_About this task_: Transcribe the line holding "Open the ORG Team Review link" together with every line after it, through the end of the records, exactly and with no pictures.

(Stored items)
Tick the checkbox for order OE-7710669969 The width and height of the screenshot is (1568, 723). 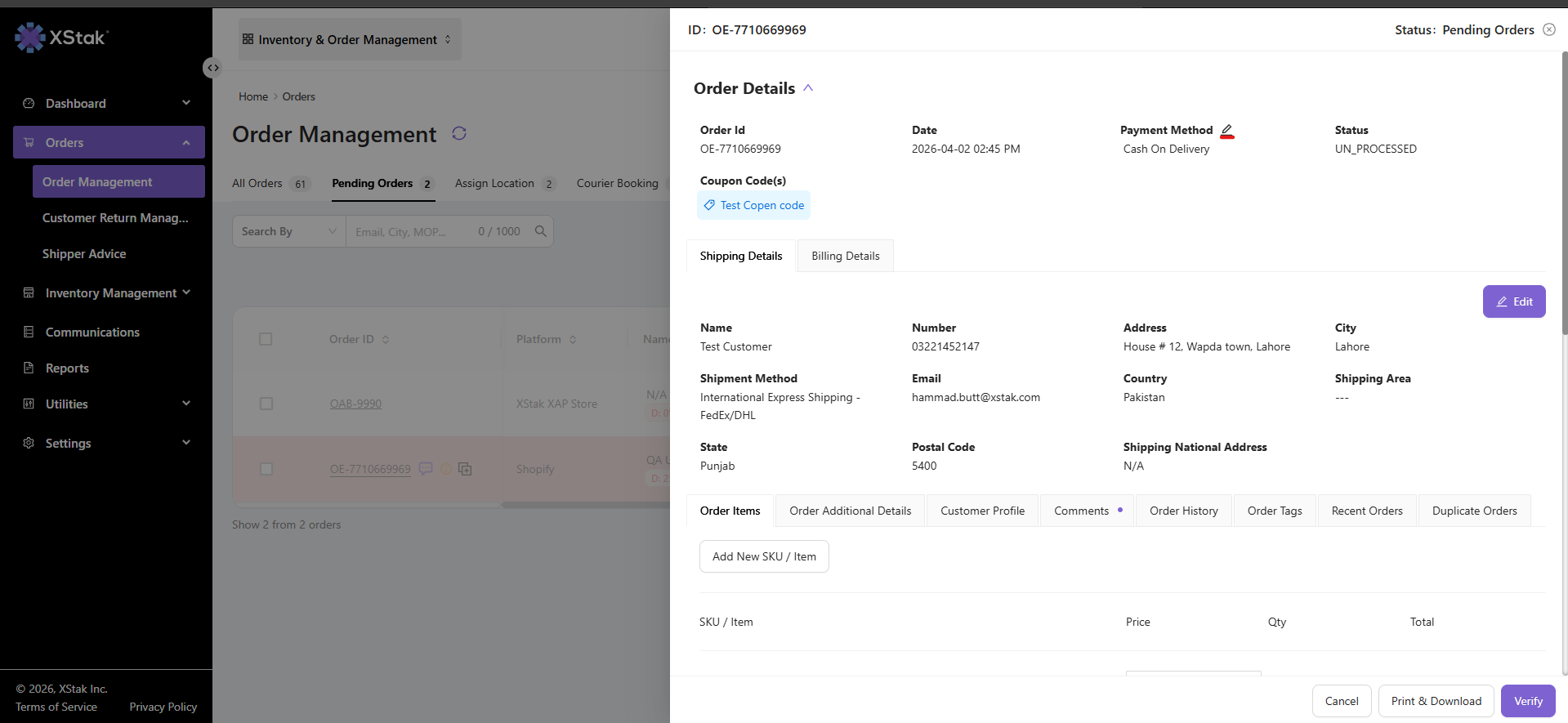click(x=266, y=469)
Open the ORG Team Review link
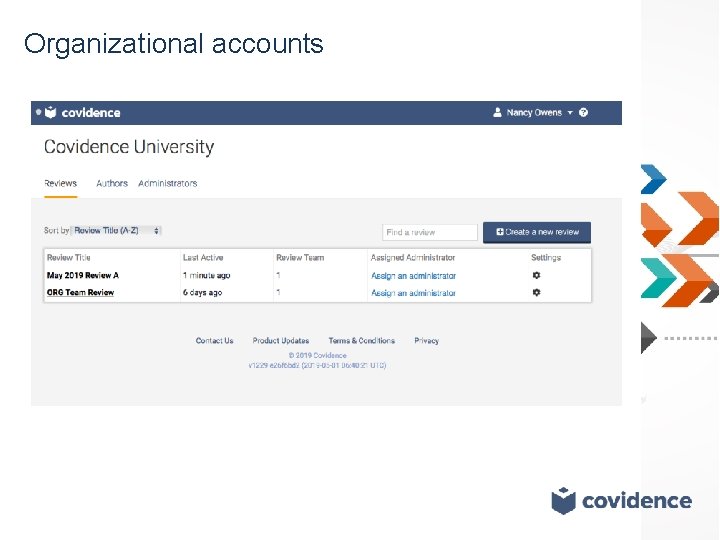The height and width of the screenshot is (540, 720). click(80, 292)
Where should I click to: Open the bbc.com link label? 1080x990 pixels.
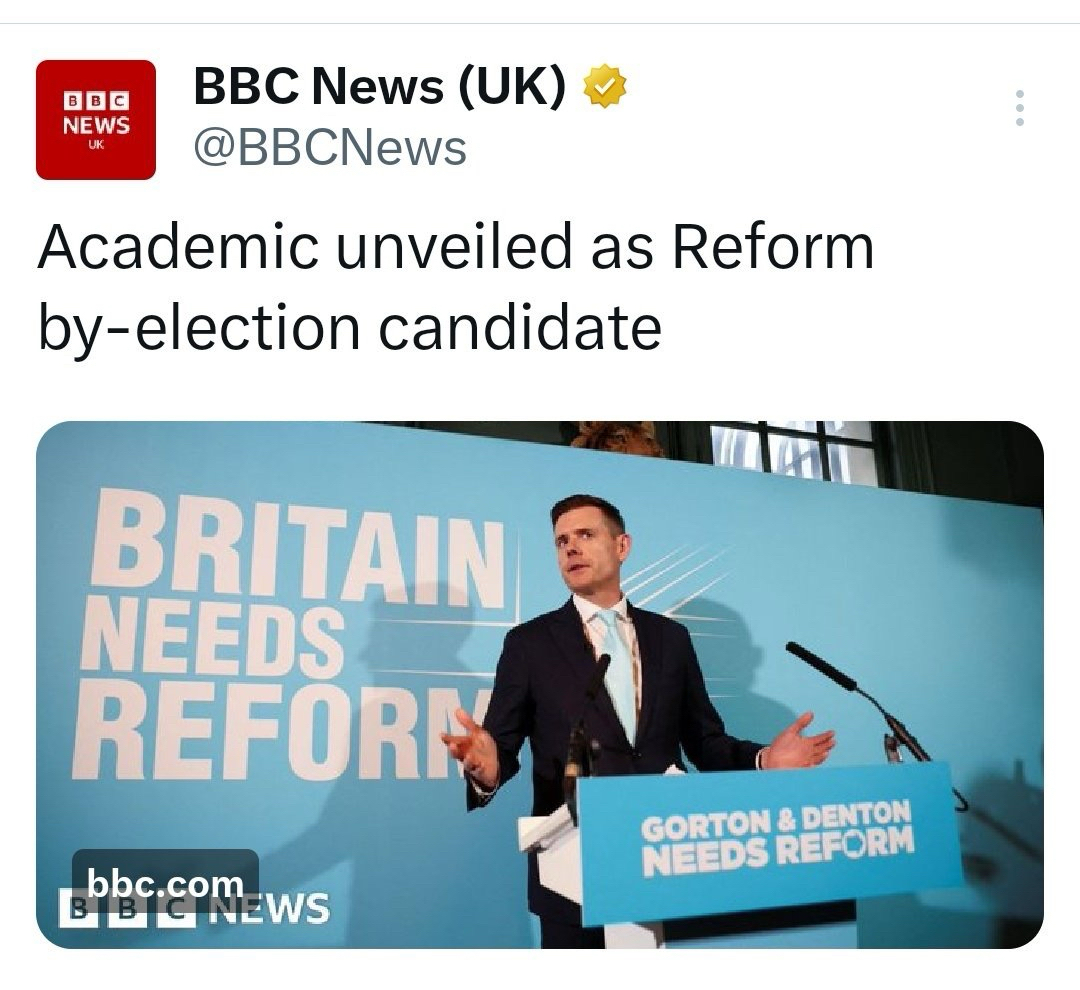click(165, 883)
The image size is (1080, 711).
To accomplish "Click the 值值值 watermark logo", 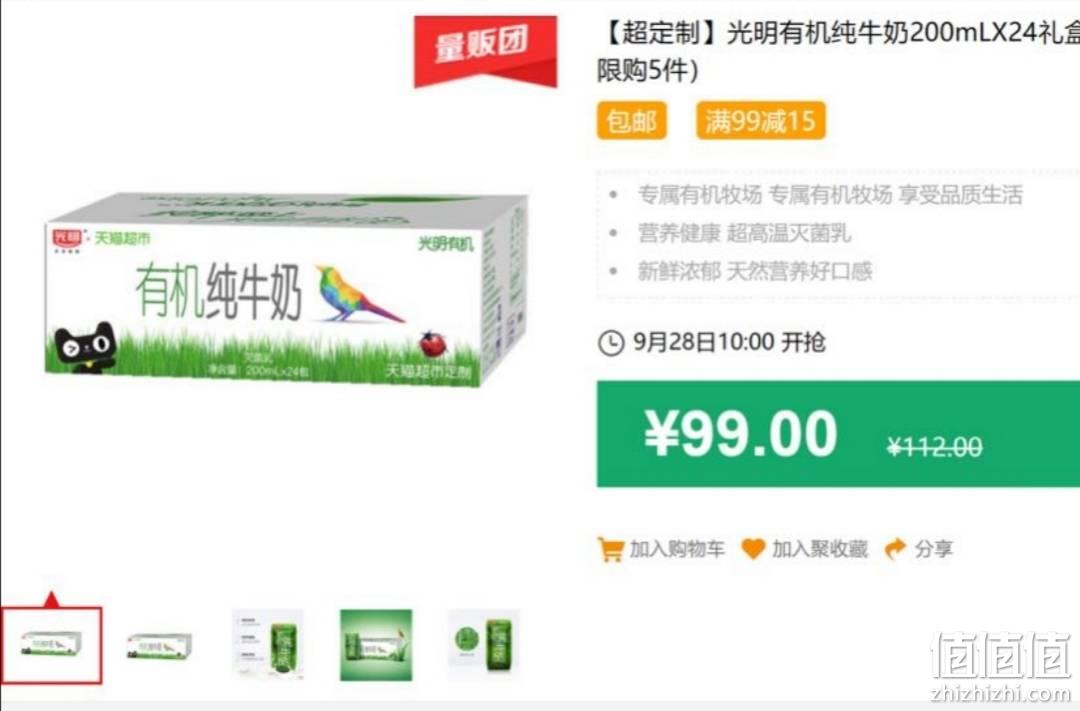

_Response area_:
Open the ORG Team Review link
The height and width of the screenshot is (540, 720). click(80, 292)
Where should I click to: Open the bbc.com link label? 1080x990 pixels.
click(165, 883)
The image size is (1080, 711).
To accomplish "Click the 值值值 watermark logo", 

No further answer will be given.